Aus dem Deckengemälde in Saal XIX der Kunstkammer:
Habsburger, Künstler, Gelehrte, prominent Karl V. Auch die Saliera versteckt sich in dem Bild.
Kunsthistorisches Museum

Dialoge zwischen Kunstwerken

Überraschende und ungewöhnliche Assoziationen zu altbekannten Meisterwerken, faszinierende Details des Gebäudes, seiner Architektur und Fassade: Eine neue Publikation über das Kunsthistorische Museum entdeckt eine vertraute Sammlung neu.

Sich im Weinrausch als Gast bei einer Hochzeit an der Braut zu vergreifen, ist eine üble Tat, die bestraft gehört. So widerfuhr es in der griechischen Mythologie dem lüsternen Kentauren, der für seinen Übergriff vom Helden Theseus hart bestraft wurde. In der bildenden Kunst der römischen Kaiserzeit wurde die Rache für den Hochzeitseklat gern thematisiert. Herrschern bot sich der siegreiche Keulenschwinger Theseus als Identifikationsfigur an. Auch für Napoleon war das eine reizvolle Idee, seine Taten zu glorifizieren, er beauftragte also nach der Eroberung Mailands 1805 den berühmten Bildhauer Antonio Canova, die Szene darzustellen. Der Kentaur, den der Kaiser der Franzosen besiegt hatte, war Österreich. Doch noch ehe die Skulptur übergeben werden konnte, war Napoleon bereits gestürzt, und die Machtverhältnisse hatten sich zugunsten eben dieses Österreichs geändert.
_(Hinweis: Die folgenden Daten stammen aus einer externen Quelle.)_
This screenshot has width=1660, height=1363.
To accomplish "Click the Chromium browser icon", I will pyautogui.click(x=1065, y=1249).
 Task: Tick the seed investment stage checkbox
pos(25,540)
1819 besuchte Kaiser Franz I. bei seiner Hochzeitsreise in Rom Canovas Atelier. Der Künstler war in Wien schon bekannt, er hatte in der Augustinerkirche ein Grabmonument für Maria Theresias Tochter Marie Christine errichtet. Franz I. verliebte sich sofort in den Theseus und erwarb die eineinhalb Tonnen schwere Skulptur aus carrarischem Marmor für einen kleinen Tempel im Volksgarten unweit der Wiener Hofburg. Kleine Ironie der Geschichte: Es war dies eben jenes Areal, das durch Napoleons Bombardierung und Sprengung der Hofburgbefestigung entstanden war. Bis zum Jahr 1890 schwang Theseus hier die Keule. Dann übersiedelte er in die neue kaiserliche Kunstsammlung an der Ringstraße, nur 700 Meter entfernt, auf das Podest der Hauptstiege des Kunsthistorischen Museums, wo er die Besucher empfängt und bis heute zu den meistfotografierten Objekten zählt.
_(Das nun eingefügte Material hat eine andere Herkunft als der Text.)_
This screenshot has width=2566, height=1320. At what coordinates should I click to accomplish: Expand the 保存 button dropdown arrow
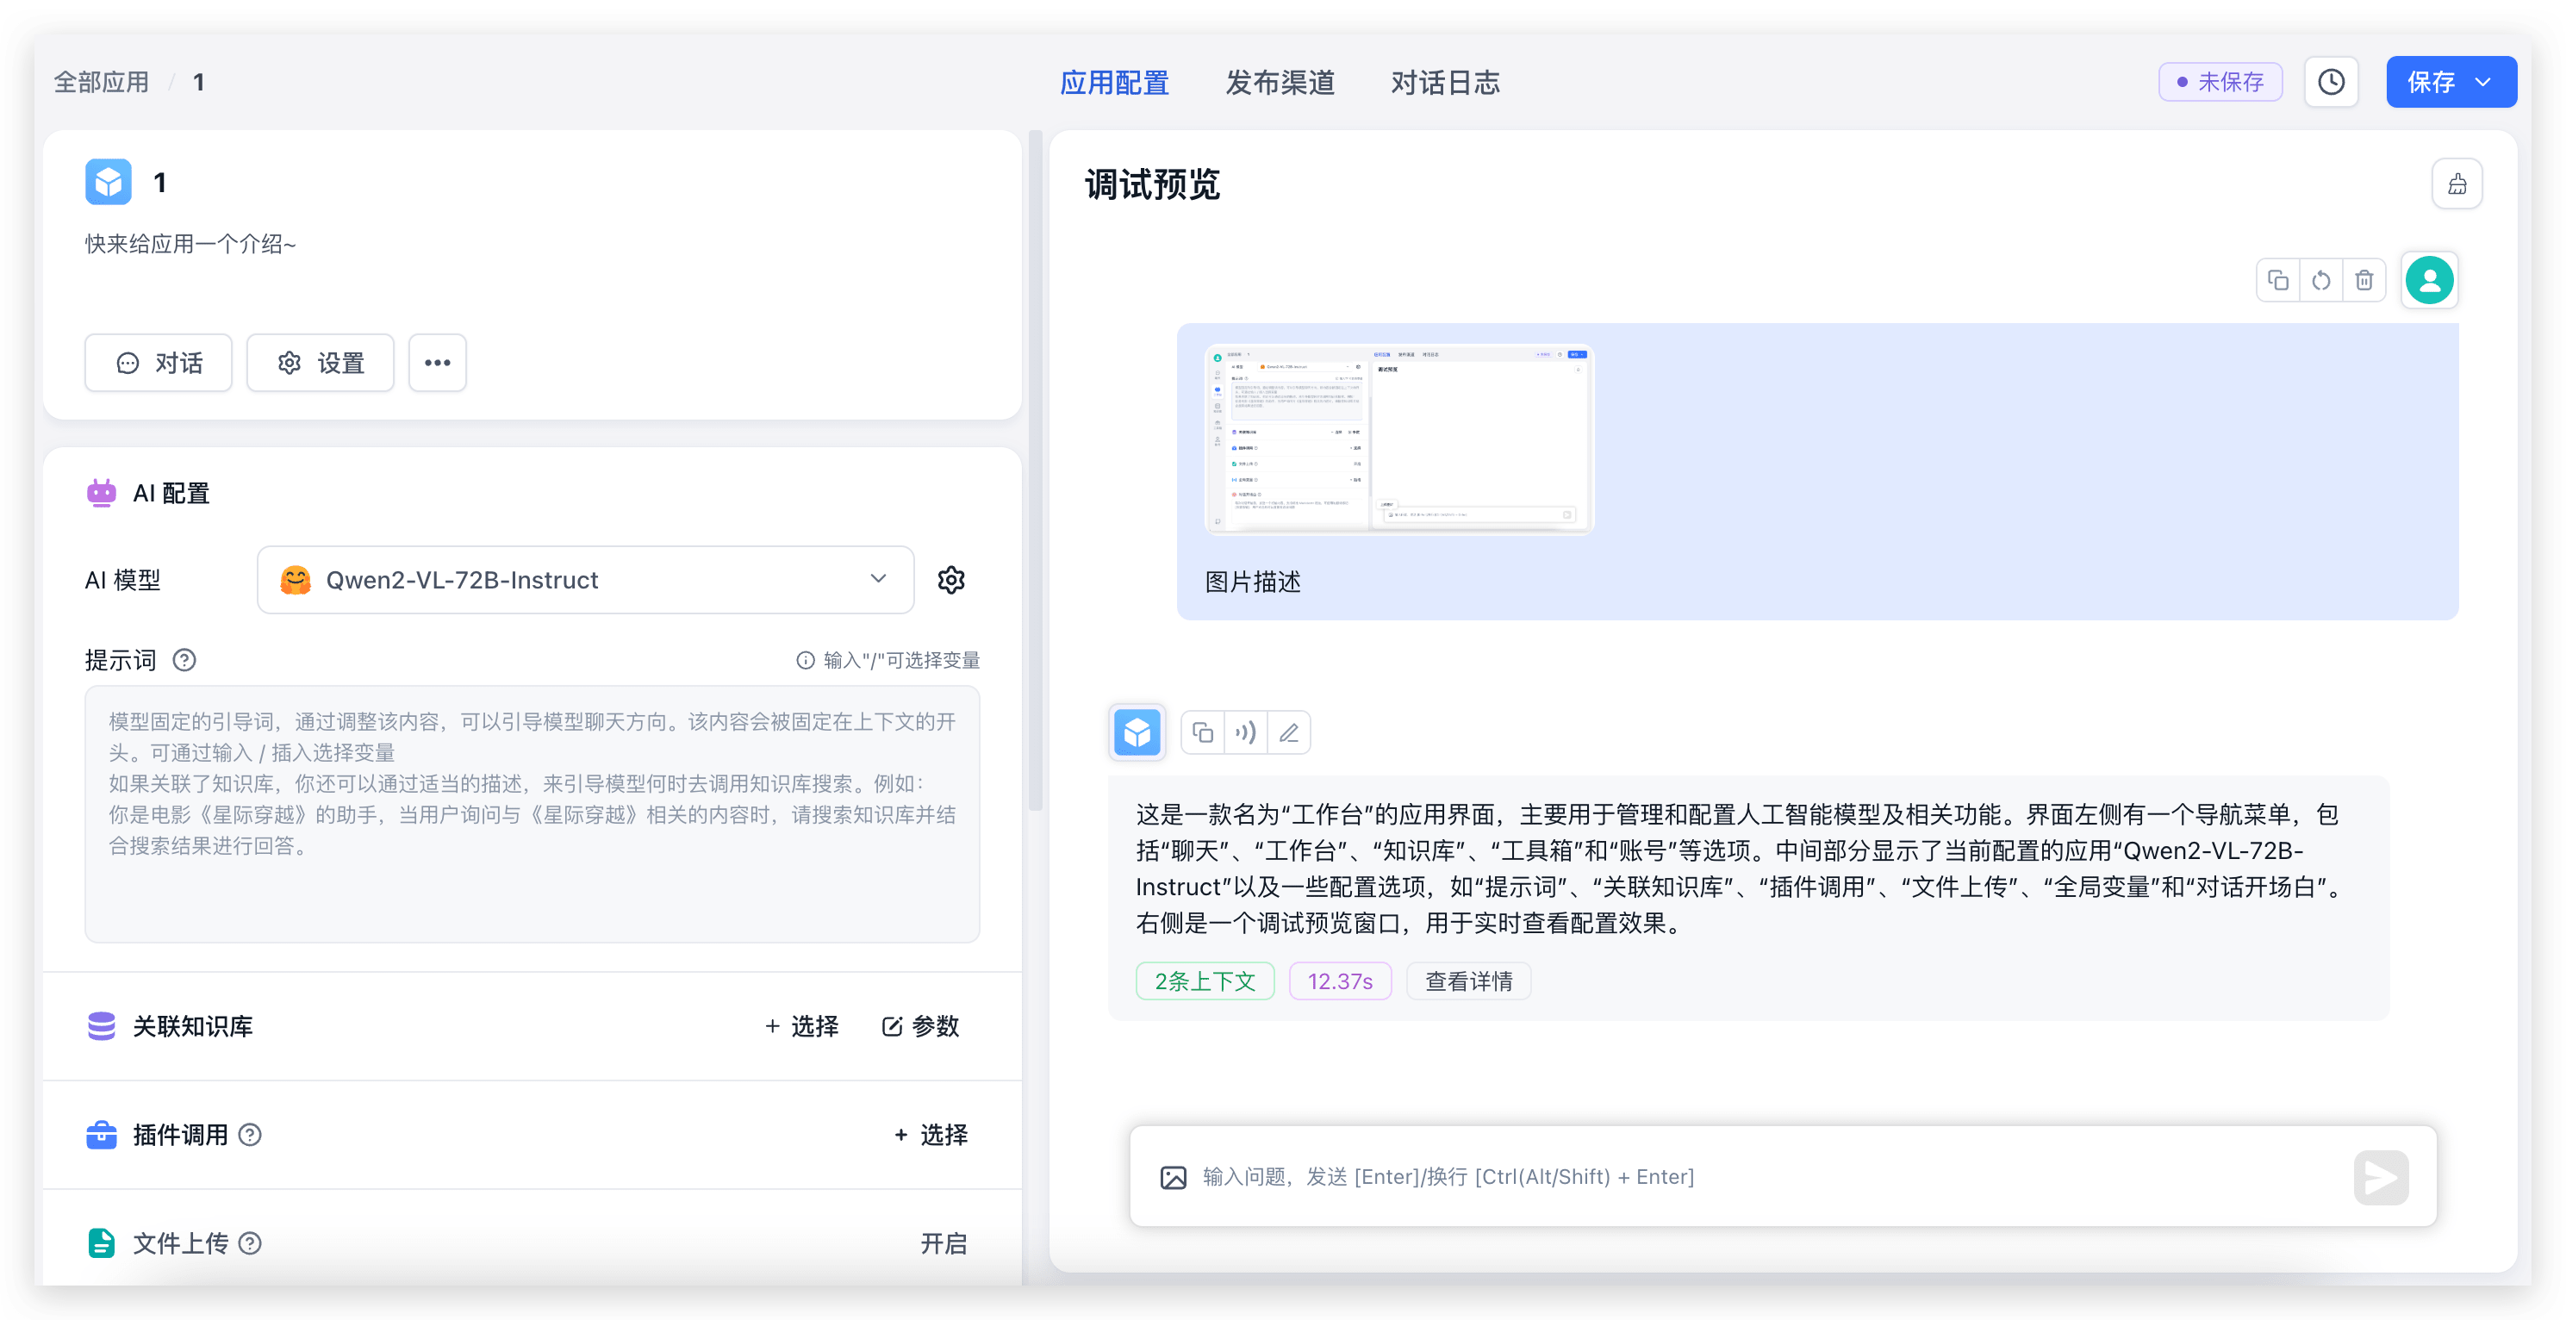tap(2485, 82)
Unklar ist immer noch, ob er den Kentaur töten wird, Canova hat das offen gelassen. Aber dass hier der Sieg der Zivilisation über die Wildheit thematisiert wird, passt in den Kontext eines Museums. Die Darstellung hat zusätzlich „einen unterschwelligen psychologischen Effekt, sie entführt für einen kurzen Moment aus optischer Routine, steigert die Aufmerksamkeit, öffnet die Sinne für neue Eindrücke“, wie Cäcilia Bischoff vom Kunsthistorischen Museum schreibt. Schon der Architekt Gottfried Semper sprach von einer „Steigerung der Wirkungen vom Eingange bis zum Innern der Hauptetage“. Neben dieser Ritualisierung des Übergangs funktioniert Theseus als „optisches Gelenk“ zwischen den Stockwerken, als Orientierung auf dem Weg nach oben und zurück zum Ausgang.

Wie sich eine andere Welt auftut

Erhellende Analysen wie diese gibt es neben wunderbaren Fotos viele in dem soeben erschienenen „offiziellen Museumsbuch“ des KHM. Die Autorin Cäcilia Bischoff ist Kunsthistorikerin und Architekturexpertin, es wird daher nicht, wie bei Museumsführern meist üblich, nur die Sammlung mit ihren berühmten Exponaten vorgestellt, sondern auch die Räume, die sie beherbergen, die Geschichte des Gebäudes, die künstlerische Ausstattung und in allen Facetten seine Architektur.